According to The United Nations Food and Agriculture Organization, Somalia produced approximately $56.1 million worth of Bananas, Grapefruits, Sesame seeds, and Lemons in 2021.
The periodic overflow of the Juba and Shabelle rivers has had a profound impact on Somali farmers and their produce, exacerbating the susceptibility of crops to pests and pathogens. The river's flooding disrupts agricultural activities, leading to soil erosion, submergence of fields, and destruction of standing crops.
Such disruptions in the agricultural landscape create a favorable environment for pests and pathogens to thrive and spread rapidly. The inundation of farmlands not only damages crops but also disrupts the ecological balance, leaving crops more vulnerable to infestations and diseases. As a consequence, crop yields are significantly affected, posing a severe threat to food security and farmers' livelihoods.
Despite adversities the agricultural sector has faced over the years, Somali farmers have exhibited resilience, utilizing age-old techniques such as rotation grazing, communal grazing, organic fertilizers, animal dung etc to cope with challenges and maintain the significance of agriculture in their lives.
The Problem
The agriculture sector in Somalia faces a convergence of challenges, including recurrent droughts, civil conflicts, and limited infrastructure. The periodic flooding of the Juba and Shabelle rivers compounds these problems, leading to extensive damage to farmlands and susceptibility of crops to pests and pathogens.
In recent times, Somalia faced significant agricultural losses due to crop pests, particularly the desert locust invasion. Conventional pest management techniques have proven insufficient to combat the heightened infestation risks brought about by flooding.
As a result, there is an urgent need to implement innovative and sustainable integrated pest management solutions that can protect crops and enhance agricultural resilience in the face of such challenges.
Goal of the Project
As a solution to the stated problem, a concept is proposed aiming to address the challenges faced by the agricultural sector and revolutionize pest management practices to safeguard agricultural productivity.Â
The project will try to address these specific objectives:
- Develop an AI-powered crop pest management system tailored to Somalia's specific challenges.
- To employ cutting-edge technologies like computer vision, remote sensing and deep learning techniques to improve pest detection, real-time monitoring and surveillance, and precision pest control strategies.

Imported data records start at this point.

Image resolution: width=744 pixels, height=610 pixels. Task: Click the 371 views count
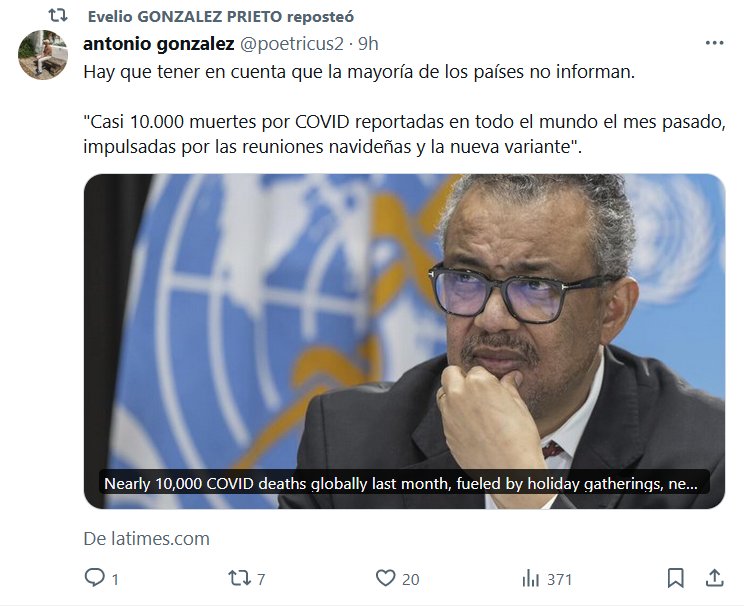559,579
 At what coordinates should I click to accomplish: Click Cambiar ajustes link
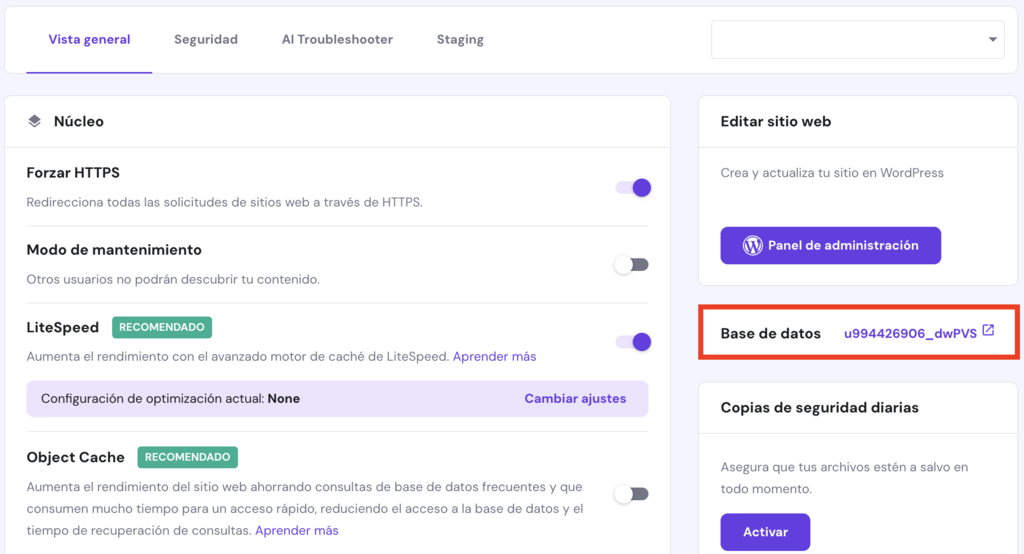[x=575, y=398]
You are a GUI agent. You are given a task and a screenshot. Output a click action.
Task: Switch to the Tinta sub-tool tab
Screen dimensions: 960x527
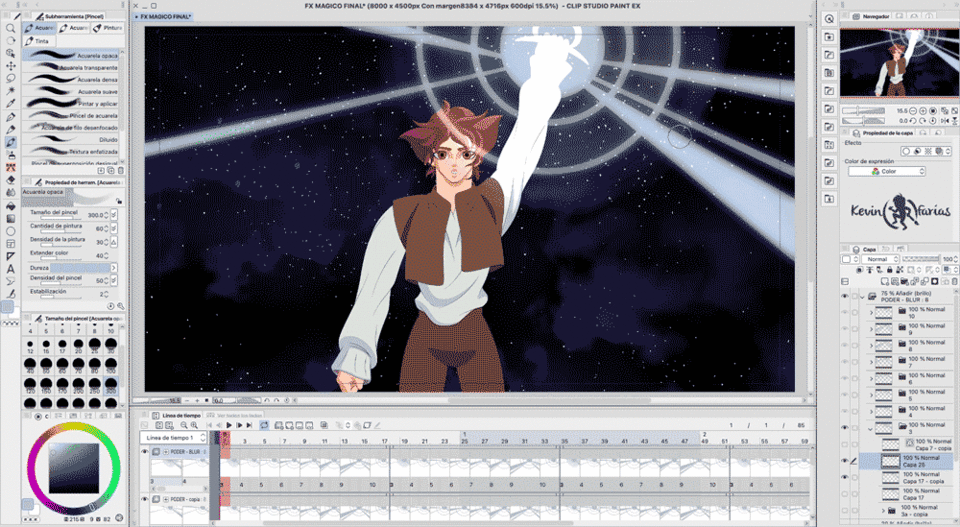41,42
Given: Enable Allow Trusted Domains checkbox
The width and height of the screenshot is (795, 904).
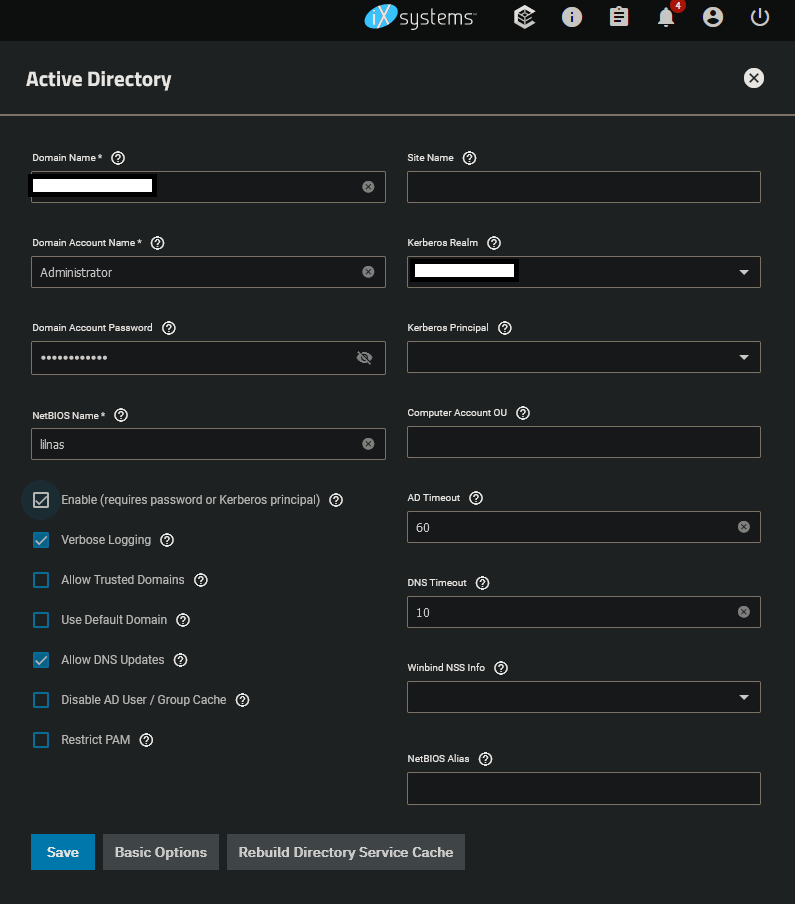Looking at the screenshot, I should 41,580.
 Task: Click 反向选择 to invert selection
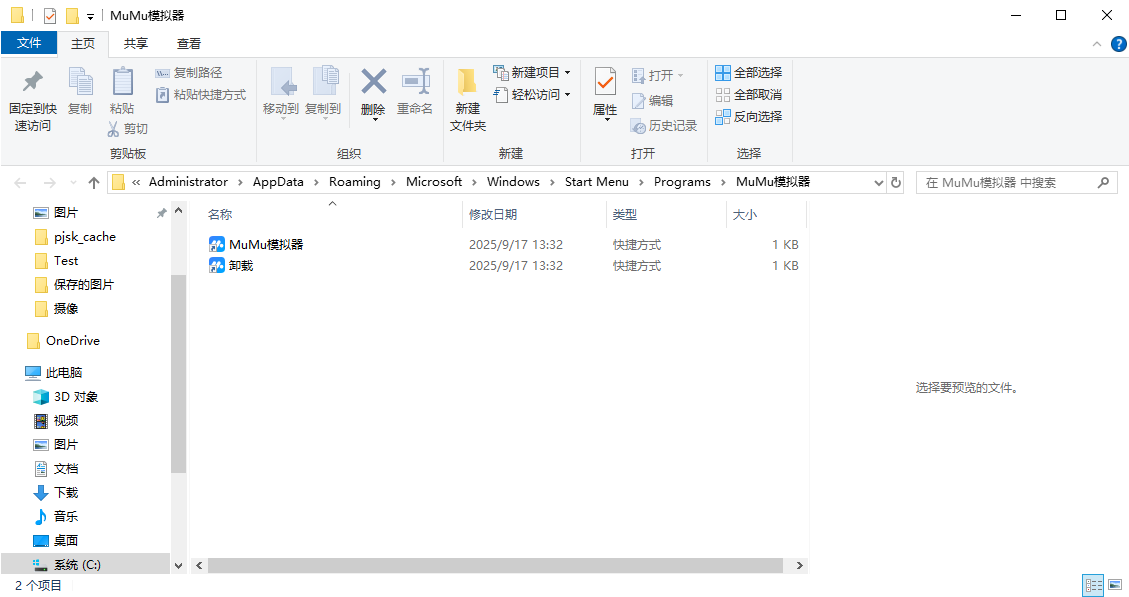tap(750, 116)
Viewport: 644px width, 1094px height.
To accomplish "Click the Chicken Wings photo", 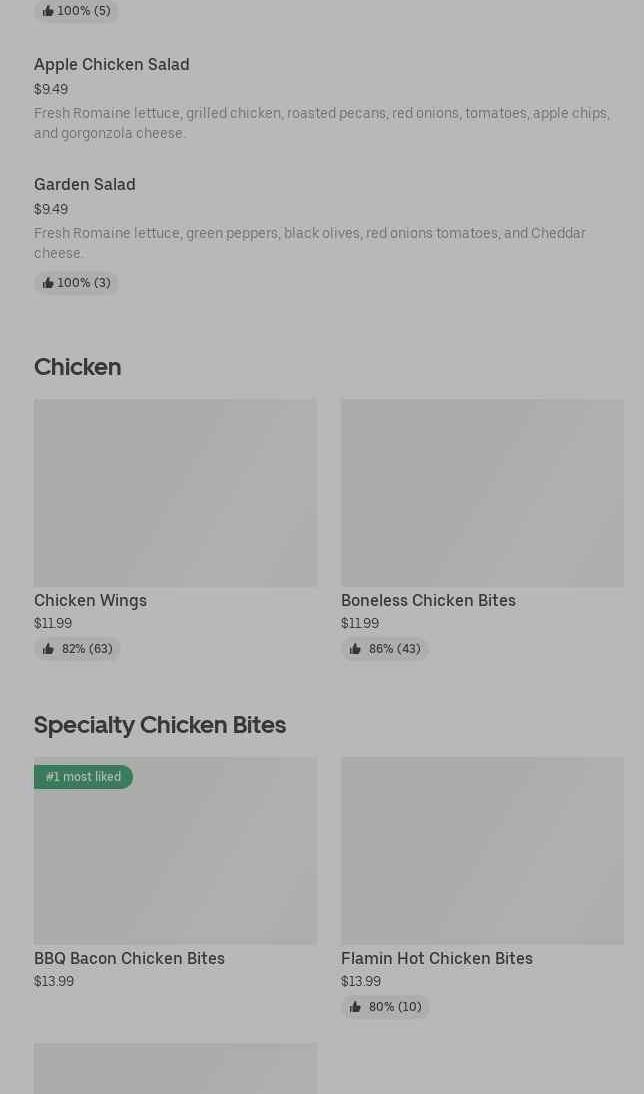I will [175, 493].
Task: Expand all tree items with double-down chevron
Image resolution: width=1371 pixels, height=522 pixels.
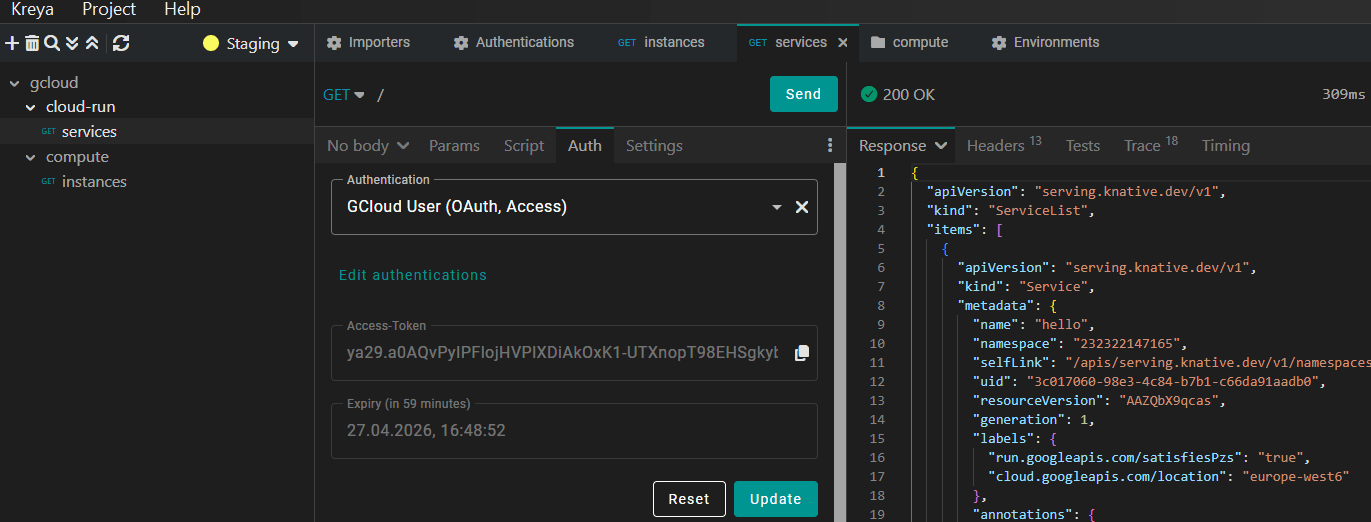Action: tap(71, 43)
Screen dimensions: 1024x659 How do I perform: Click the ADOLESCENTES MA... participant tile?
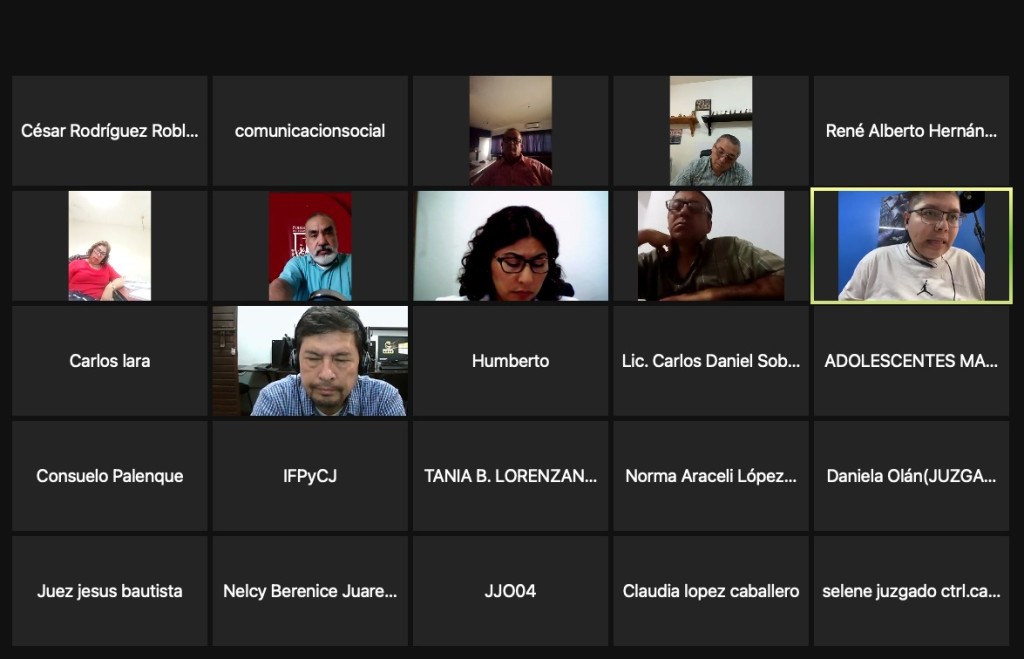(x=911, y=361)
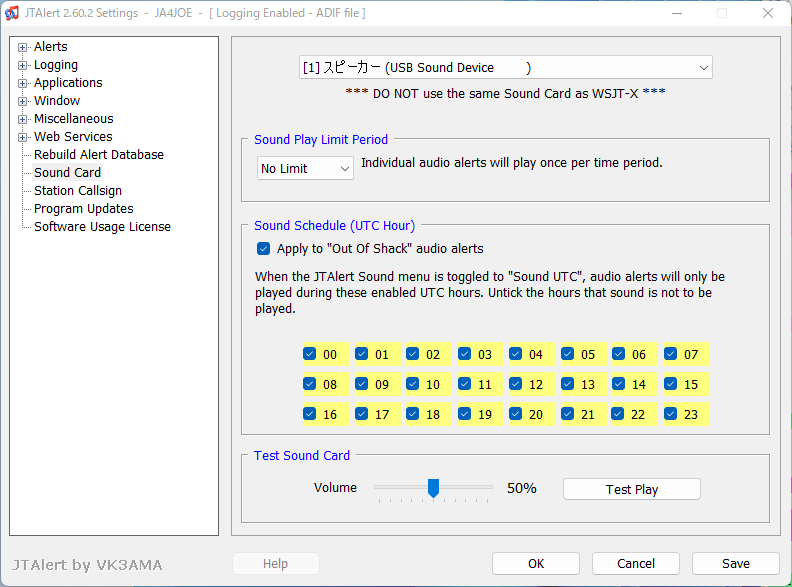This screenshot has width=792, height=587.
Task: Select Software Usage License tree item
Action: click(x=102, y=227)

- To provide data-driven decision-making support to farmers and policymakers by integrating data analytics and machine learning.Â
Project Timeline
Research the problem Review past approaches Identify possible data sources Review academic research papers
Data Collection
Data preprocessing
Exploratory Data Analysis
Data Visualization
Model Training
Model optimization
Application Deployment
What you'll learn
Remote sensed data collection, computer vision, data analysis, object detection.
First Omdena Local Chapter Project?
Beginner-friendly, but also welcomes experts
Education-focused
Duration: 4 to 8 weeks
Open-source
Your Benefits
Address a significant real-world problem with your skills
Build your project portfolio
Access paid projects (as an Omdena Top Talent)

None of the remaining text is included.